— EXERCISE REQUIREMENTS —
(1) In the Viterbi decoding page below, rewrite the paragraph that begins "Highly parallelizable Viterbi decoding" as a shorter list that keeps its main facts.
(2) Copy the passage of the Viterbi decoding page word for word, starting at "git clone git@github.com:maxrmorrison/torbi" and ending at "additional evaluation dependencies.".

## begin SELECTED EXCERPT

Highly parallelizable Viterbi decoding for CPU or GPU compute. Below are time benchmarks of our method relative to librosa.sequence.viterbi
. We use 1440 states and ~20 million timesteps over ~40k files for benchmarking.
Method | Timesteps decoded per second |
---|---|
Librosa (1x cpu) | 208 |
Librosa (16x cpu) | 1,382* |
Proposed (1x cpu) | 171 |
Proposed (16x cpu) | 2,240 |
Proposed (1x a40 gpu, batch size 1) | 3,944,452 |
Proposed (1x a40 gpu, batch size 512) | 692,160,422 |
*By default, librosa.sequence.viterbi
uses one CPU thread. We use a Multiprocessing pool to parallelize.
git clone git@github.com:maxrmorrison/torbi
pip install torbi/
If you receive an error message regarding mismatched CUDA versions, change the torch version in pyproject.toml
to your currently installed version of torch
.
To perform evaluation of the accuracy and speed of decoding methods, install torbi
with the additional evaluation dependencies.

## end SELECTED EXCERPT
## begin DATA ENTRIES

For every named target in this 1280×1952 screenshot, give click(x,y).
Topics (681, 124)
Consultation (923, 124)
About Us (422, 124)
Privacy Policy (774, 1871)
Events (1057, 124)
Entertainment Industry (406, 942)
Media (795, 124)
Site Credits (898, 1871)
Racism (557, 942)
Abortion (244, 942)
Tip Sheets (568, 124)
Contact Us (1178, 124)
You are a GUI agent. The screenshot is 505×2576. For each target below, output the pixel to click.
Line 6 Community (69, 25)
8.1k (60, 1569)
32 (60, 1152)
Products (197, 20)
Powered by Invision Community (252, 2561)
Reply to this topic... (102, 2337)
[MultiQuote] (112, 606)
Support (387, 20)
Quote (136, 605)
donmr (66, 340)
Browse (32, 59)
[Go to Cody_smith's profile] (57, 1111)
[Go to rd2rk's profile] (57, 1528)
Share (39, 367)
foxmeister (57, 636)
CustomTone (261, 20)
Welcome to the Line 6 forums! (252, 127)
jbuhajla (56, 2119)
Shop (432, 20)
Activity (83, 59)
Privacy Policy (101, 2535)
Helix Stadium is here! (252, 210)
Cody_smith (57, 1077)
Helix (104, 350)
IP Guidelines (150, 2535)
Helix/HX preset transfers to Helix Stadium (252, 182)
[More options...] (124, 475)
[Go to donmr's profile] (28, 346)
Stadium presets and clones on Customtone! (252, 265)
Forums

## end DATA ENTRIES

— THE SOLUTIONS —
(1)
- Viterbi decoding that parallelizes well on CPU or GPU
- Benchmarked for speed against librosa.sequence.viterbi
- Benchmark setup: 1440 states, about 20 million timesteps, about 40k files

(2)
git clone git@github.com:maxrmorrison/torbi
pip install torbi/
If you receive an error message regarding mismatched CUDA versions, change the torch version in pyproject.toml
to your currently installed version of torch
.
To perform evaluation of the accuracy and speed of decoding methods, install torbi
with the additional evaluation dependencies.